Wind Energy – The study estimated 20,500 square miles of developable land area for commercially viable wind energy projects utilizing high quality wind resources.
Solar Energy – The study also estimated 68,000 square miles of developable land area for solar projects within high quality solar resources.
The economic potential of renewable development was analyzed in the study. New Mexico, within the broader western and southwestern power markets, has the ability to meet the goals of the Energy Transition Act (ETA), plus serve other western states with significant growth expected in their demand for renewables, including California, Washington, and Colorado.
Given the current market conditions, by 2032, 5,900 MW of new renewables could be exported by removing firm transmission barriers. This level of new development would ensure that the ETA targets through 2030 could be met.
The associated transmission needed to support renewable resources development was then evaluated. Adding MW capacity to New Mexico’s transmission system would largely be driven by growing demand in the western states. Based on these results and the huge potential for renewable capacity development, centralized and decentralized siting of renewables was evaluated.
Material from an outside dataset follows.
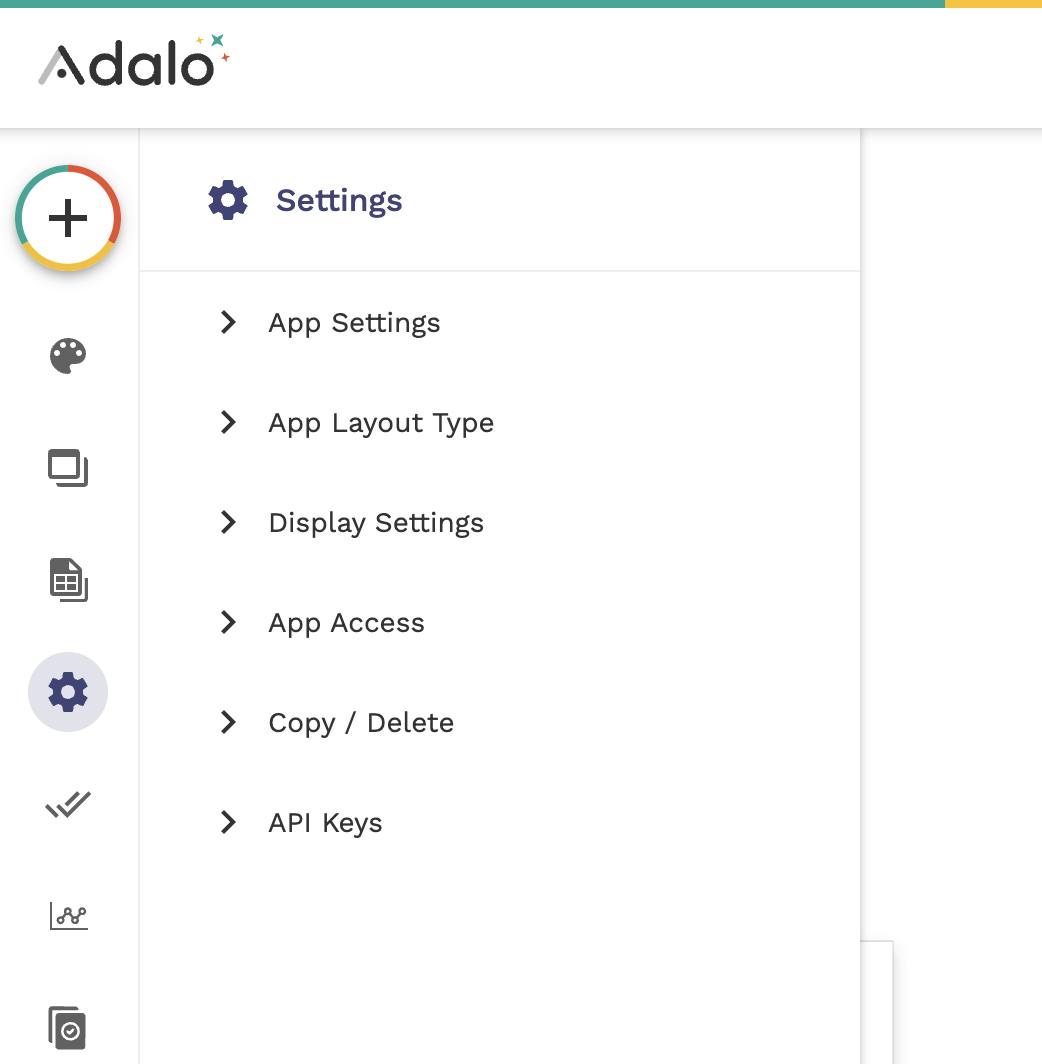Open the App Layout Type label
1042x1064 pixels.
(x=381, y=423)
These scenarios were analyzed due to the future renewable capacity additions, not yet sited, directly affecting power flow across the statewide grid. This will guide the resulting transmission needed. Other factors of the analysis remained unchanged: proximity to load, access to existing transmission lines, expected performance, cost, and ease of siting.
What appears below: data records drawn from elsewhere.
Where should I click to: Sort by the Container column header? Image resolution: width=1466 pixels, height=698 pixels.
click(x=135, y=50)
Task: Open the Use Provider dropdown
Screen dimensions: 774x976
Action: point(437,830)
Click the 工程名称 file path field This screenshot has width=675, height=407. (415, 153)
The essential transmission expansion will need to be concurrent with or before solar and wind development. The first grid improvements will need to be online by 2026; a second round will need to be online by 2031.
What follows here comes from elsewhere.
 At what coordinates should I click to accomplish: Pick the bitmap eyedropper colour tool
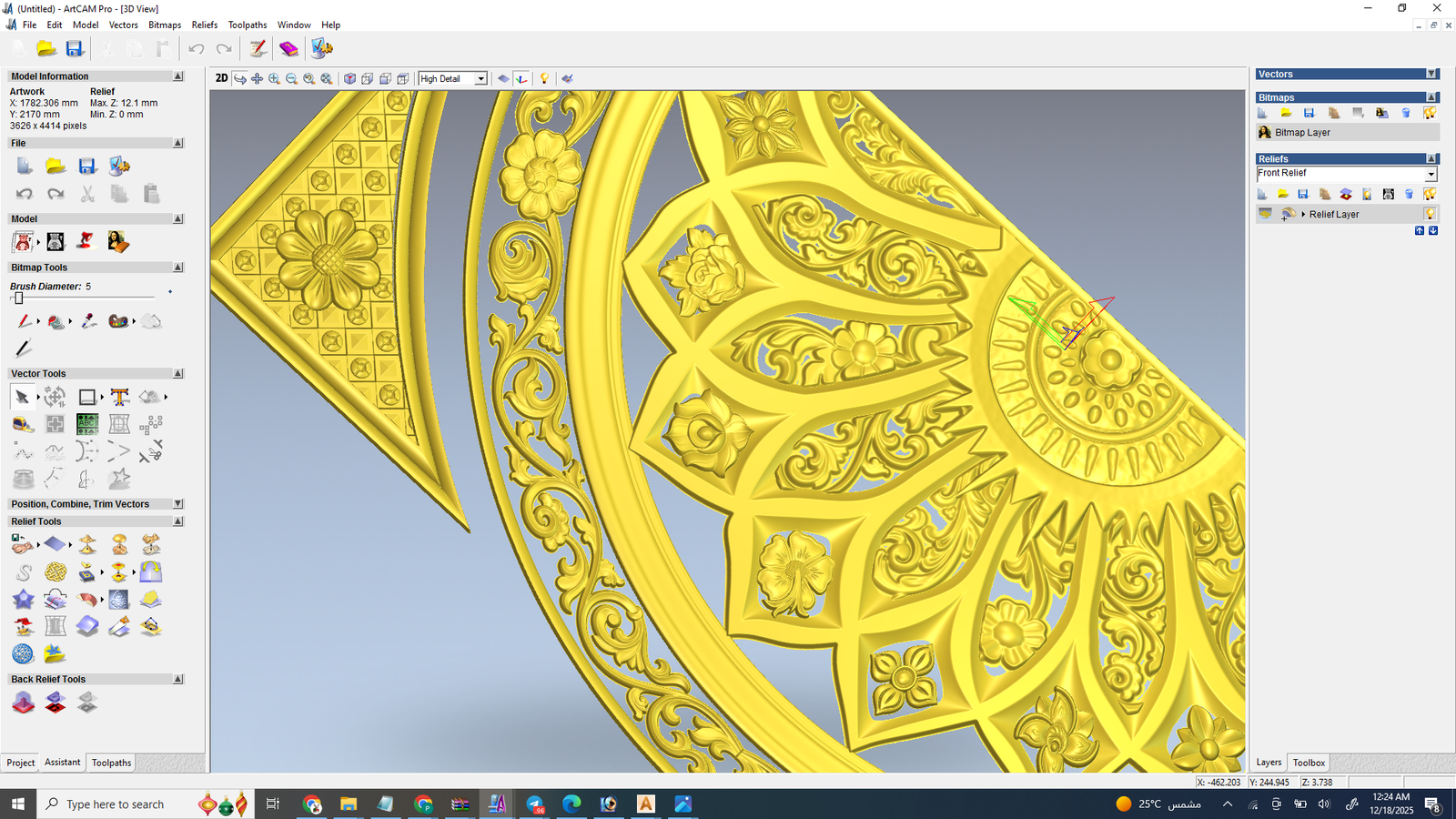[88, 321]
Finally, the economic benefits of transmission and renewable resources development were found to be quite positive. Total investment in the development, construction, and operation of new renewables and transmission ranges from $9 billion to $11 billion through 2032. Additionally, annual operations and maintenance investments total $155 million to $190 million each year. The construction phase would support up to 3,700 jobs, with up to 800 additional jobs created through 2050.
The study underscores New Mexico’s unique position to supply renewable energy to western states that have limited wind/solar development footprints. In addition to New Mexico, both California and Washington are targeting 100% clean electricity supply by 2045. Most of the other western states have Renewable Portfolio Standard targets.